A pardon is not a Get Out Of Jail Free In Perpetuity card.  It's not a Get out of Jail Free card at all. It can't be held for whatever the future brings.  It can only be retrospective, never prospective.  Besides,  Trump's pardon of Manafort could be a criminal act (obstruction, or other crimes). As Josh Marshall points out, Clinton was investigated for pardoning Marc Rich. The facts don't have to fit the Manafort case, the example is enough. The pardon power is essentially without limit, but it's use is not absolutely without consequence.
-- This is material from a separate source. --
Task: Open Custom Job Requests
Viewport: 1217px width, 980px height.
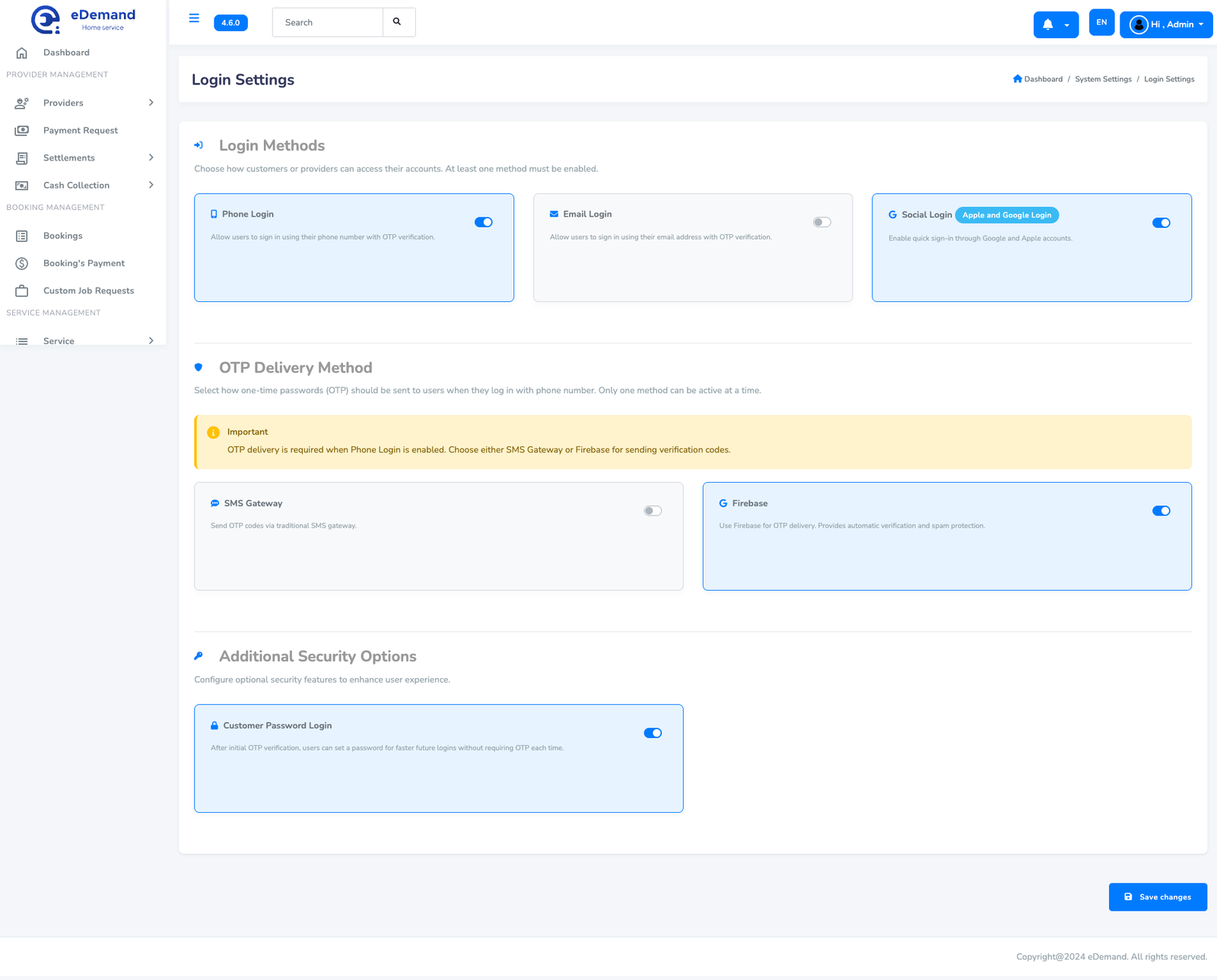Action: pyautogui.click(x=88, y=290)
And if Manafort faces state criminal charges, there's nothing Trump can do for him then.  So a pardon reminds people of what Trump did, while Manafort remains in the news.  In fact, pardoning Manafort or even firing Sessions won't do much at all for Trump's fortunes, as again the indispensable Josh Marshall points out (pardon the length):

That has changed pretty dramatically. Mueller referred the Cohen matter to the Southern District of New York early on, recognizing that at least these issues were outside the scope of his inquiry. That has led into the Trump Organization itself, with the company’s decades-long CFO given immunity in the Cohen investigation. SDNY also gave immunity to the guy who runs The National Enquirer. With that, we find that the Enquirer appears to have run a sort of wide-ranging extortion operation in which it would bury damaging stories about Trump and other celebrities either for money or to ensure their cooperation on other fronts. Maybe they managed that without managing to run afoul of any laws. But I tend to doubt it.

That’s not all. The Public Integrity Section at Main Justice is undertaking a major investigation into Elliott Broidy, the big GOP fundraiser and until recently Deputy Finance Chair of the RNC. Broidy is being investigated for trying to sell access to the Trump White House and DOJ to interests in Malaysia and China. Broidy’s name should be familiar. Michael Cohen set up a hush agreement for him too. Broidy is also at the center of the Saudi/UAE part of the Russia scandal. He’s like the Kevin Bacon of Trump corruption, albeit much less dashing.

The point is this inquiry isn’t part of the Mueller investigation or the Manhattan US Attorney’s office. It’s out of Public Integrity – the main arm through which the DOJ deals with public corruption. Just this morning we learned that the Manhattan District Attorney (that’s state, not federal) is considering pursuing criminal charges against the Trump Organization tied to the misreporting of the Cohen hush money reimbursement. We can even go a bit further afield from Trump and his family to note that the case of Maria Butina, NRA favorite and accused Russian intelligence operative, is being handled out of the Counterintelligence Division, again separate from the Mueller probe. This doesn’t even get into what’s going on at the New York State Attorney General’s office.

The point I’m trying to make is that there’s no longer just one investigation. There’s not two. There are multiple, distinct investigations tied to President Trump and, critically, they are being run either by different jurisdictions or entirely different parts of the Justice Department. There are plenty of paths to the President’s and his family’s undoing even if he manages, through whatever means, to decapitate the Special Counsel Investigation.

Firing Sessions to get to Mueller won't stop the investigations, and probably won't win hearts and minds, either.  And if he fires Sessions and can't replace him easily, that story lives in the headlines for weeks and weeks and weeks and weeks.   Are Graham and Grassley really that ignorant of these facts?

I think not.

1 comment:

  1. The man's name is Rosenstein. Rod Rosenstein. Otherwise, spot on.